Dataset records:
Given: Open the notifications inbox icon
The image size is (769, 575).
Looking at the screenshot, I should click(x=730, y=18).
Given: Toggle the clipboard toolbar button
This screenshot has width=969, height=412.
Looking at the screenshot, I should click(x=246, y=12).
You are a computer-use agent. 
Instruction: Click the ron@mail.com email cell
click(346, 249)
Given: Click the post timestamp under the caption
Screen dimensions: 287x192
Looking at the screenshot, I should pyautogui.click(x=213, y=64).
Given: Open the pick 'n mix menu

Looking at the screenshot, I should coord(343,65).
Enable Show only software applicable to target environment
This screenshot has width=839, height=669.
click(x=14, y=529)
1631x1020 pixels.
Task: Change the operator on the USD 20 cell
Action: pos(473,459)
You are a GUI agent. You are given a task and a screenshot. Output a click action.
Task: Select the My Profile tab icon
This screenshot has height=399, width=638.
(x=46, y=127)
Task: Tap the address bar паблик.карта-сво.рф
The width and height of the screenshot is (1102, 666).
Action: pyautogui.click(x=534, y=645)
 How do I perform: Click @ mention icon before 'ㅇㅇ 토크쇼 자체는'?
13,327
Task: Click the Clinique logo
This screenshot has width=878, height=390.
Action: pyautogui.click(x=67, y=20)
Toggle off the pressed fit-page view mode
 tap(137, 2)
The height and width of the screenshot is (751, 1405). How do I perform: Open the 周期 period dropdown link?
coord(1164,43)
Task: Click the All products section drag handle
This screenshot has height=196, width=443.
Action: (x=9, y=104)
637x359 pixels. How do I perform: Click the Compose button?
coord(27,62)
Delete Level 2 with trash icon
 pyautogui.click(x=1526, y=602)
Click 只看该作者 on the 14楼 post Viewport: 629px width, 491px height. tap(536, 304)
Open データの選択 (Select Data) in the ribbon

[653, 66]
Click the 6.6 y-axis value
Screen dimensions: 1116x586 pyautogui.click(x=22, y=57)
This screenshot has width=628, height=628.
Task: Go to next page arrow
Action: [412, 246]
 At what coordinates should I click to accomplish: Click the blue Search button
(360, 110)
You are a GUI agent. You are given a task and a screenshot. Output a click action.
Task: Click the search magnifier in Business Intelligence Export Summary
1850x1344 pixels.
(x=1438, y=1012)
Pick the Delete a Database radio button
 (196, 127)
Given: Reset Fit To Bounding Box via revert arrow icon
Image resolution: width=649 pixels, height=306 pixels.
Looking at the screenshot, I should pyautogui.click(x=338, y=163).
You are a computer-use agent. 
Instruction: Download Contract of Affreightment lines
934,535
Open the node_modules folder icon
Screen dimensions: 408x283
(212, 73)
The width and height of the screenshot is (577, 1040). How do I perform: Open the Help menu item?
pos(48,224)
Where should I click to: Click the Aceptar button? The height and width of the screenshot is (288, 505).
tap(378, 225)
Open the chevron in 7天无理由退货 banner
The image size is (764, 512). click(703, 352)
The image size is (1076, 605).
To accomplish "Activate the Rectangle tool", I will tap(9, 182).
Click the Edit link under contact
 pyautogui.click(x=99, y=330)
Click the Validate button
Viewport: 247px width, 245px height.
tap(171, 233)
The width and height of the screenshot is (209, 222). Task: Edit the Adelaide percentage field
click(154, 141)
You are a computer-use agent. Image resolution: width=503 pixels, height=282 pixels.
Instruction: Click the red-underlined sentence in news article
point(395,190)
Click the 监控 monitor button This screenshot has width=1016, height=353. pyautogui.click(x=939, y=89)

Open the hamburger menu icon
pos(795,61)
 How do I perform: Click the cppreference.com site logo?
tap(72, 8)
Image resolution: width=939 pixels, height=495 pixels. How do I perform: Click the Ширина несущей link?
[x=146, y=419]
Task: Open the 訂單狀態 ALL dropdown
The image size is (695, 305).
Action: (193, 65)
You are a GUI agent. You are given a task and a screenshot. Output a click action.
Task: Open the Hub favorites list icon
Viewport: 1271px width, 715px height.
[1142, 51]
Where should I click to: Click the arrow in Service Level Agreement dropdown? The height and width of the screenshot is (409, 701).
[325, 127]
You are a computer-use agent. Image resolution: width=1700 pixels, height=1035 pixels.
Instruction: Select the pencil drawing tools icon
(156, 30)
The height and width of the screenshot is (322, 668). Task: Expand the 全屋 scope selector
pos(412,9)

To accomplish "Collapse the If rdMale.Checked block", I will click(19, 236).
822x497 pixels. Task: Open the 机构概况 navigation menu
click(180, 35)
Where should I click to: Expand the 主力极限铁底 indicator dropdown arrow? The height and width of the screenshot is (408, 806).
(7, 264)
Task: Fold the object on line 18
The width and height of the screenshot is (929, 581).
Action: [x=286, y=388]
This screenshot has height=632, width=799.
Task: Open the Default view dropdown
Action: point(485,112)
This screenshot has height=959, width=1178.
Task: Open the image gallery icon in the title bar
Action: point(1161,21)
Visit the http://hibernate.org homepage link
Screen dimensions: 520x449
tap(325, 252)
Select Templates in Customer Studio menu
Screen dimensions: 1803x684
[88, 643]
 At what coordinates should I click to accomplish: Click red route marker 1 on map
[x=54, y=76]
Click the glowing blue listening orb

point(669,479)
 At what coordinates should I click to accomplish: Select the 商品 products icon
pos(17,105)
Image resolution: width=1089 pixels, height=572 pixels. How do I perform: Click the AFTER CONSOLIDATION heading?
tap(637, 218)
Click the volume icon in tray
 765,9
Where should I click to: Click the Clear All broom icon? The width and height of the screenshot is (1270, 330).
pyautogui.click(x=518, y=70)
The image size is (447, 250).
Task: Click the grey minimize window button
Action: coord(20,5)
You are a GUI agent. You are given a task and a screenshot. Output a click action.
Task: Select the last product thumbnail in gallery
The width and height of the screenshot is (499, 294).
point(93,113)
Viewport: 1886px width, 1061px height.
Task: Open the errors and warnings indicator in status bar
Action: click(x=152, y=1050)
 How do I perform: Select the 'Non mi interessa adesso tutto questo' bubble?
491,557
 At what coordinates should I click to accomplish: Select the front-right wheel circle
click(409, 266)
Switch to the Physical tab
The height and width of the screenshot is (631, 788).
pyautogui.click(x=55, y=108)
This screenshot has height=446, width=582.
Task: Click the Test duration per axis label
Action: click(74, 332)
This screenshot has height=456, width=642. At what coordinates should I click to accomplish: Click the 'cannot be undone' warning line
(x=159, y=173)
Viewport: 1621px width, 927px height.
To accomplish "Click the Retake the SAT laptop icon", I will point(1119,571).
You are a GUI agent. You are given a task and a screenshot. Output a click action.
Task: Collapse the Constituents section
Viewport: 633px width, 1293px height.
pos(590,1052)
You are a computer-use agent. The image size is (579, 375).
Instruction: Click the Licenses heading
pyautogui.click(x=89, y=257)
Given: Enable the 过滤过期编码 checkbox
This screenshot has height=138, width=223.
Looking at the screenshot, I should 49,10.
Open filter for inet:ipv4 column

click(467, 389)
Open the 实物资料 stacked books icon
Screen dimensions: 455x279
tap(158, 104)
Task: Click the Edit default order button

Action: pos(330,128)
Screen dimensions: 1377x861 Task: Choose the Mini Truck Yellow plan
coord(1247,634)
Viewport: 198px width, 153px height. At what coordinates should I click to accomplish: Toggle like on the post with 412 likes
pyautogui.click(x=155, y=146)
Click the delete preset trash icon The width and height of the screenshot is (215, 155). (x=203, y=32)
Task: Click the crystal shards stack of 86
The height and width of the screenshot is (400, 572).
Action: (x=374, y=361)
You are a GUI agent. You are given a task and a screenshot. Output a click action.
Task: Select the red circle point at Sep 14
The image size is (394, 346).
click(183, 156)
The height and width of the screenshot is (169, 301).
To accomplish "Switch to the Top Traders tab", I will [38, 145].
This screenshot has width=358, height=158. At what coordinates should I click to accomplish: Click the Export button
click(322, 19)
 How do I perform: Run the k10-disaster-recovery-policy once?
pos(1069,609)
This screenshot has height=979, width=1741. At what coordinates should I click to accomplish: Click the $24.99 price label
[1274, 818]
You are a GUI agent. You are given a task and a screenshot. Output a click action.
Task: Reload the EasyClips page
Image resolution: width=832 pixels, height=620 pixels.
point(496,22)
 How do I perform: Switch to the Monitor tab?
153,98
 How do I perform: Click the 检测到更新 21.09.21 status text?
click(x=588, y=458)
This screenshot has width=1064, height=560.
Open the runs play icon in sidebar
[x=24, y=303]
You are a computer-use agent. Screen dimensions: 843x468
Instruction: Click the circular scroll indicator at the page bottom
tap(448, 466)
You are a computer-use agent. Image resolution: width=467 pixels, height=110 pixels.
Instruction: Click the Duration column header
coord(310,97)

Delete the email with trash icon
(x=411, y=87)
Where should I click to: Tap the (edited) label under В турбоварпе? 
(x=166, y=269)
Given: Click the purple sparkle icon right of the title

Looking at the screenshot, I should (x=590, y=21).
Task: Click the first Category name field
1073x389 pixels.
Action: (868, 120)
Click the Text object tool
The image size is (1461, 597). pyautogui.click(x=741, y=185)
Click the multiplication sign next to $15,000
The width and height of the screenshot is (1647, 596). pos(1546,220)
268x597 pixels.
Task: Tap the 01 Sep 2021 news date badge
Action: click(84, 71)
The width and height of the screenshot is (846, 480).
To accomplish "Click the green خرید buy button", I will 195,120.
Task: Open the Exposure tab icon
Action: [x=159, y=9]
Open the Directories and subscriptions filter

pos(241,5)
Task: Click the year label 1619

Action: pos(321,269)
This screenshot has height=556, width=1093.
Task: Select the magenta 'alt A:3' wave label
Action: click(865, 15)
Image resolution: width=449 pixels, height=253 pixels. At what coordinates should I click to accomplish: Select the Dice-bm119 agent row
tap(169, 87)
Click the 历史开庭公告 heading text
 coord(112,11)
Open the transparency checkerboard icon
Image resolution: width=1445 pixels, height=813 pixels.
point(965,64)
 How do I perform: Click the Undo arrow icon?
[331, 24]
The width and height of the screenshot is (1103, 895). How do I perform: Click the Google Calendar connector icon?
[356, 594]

What is needed:
Write out the lines above exactly as they appear, covering the stretch from the start of the records through the line that contains "tap(137, 2)".

Correct output:
Given: Open the notifications inbox icon
The image size is (769, 575).
Looking at the screenshot, I should click(x=730, y=18).
Given: Toggle the clipboard toolbar button
This screenshot has width=969, height=412.
Looking at the screenshot, I should click(x=246, y=12).
You are a computer-use agent. 
Instruction: Click the ron@mail.com email cell
click(346, 249)
Given: Click the post timestamp under the caption
Screen dimensions: 287x192
Looking at the screenshot, I should pyautogui.click(x=213, y=64).
Given: Open the pick 'n mix menu

Looking at the screenshot, I should coord(343,65).
Enable Show only software applicable to target environment
This screenshot has width=839, height=669.
click(x=14, y=529)
1631x1020 pixels.
Task: Change the operator on the USD 20 cell
Action: pos(473,459)
You are a GUI agent. You are given a task and a screenshot. Output a click action.
Task: Select the My Profile tab icon
This screenshot has height=399, width=638.
(x=46, y=127)
Task: Tap the address bar паблик.карта-сво.рф
The width and height of the screenshot is (1102, 666).
Action: pyautogui.click(x=534, y=645)
 How do I perform: Click @ mention icon before 'ㅇㅇ 토크쇼 자체는'?
13,327
Task: Click the Clinique logo
This screenshot has width=878, height=390.
Action: pyautogui.click(x=67, y=20)
Toggle off the pressed fit-page view mode
 tap(137, 2)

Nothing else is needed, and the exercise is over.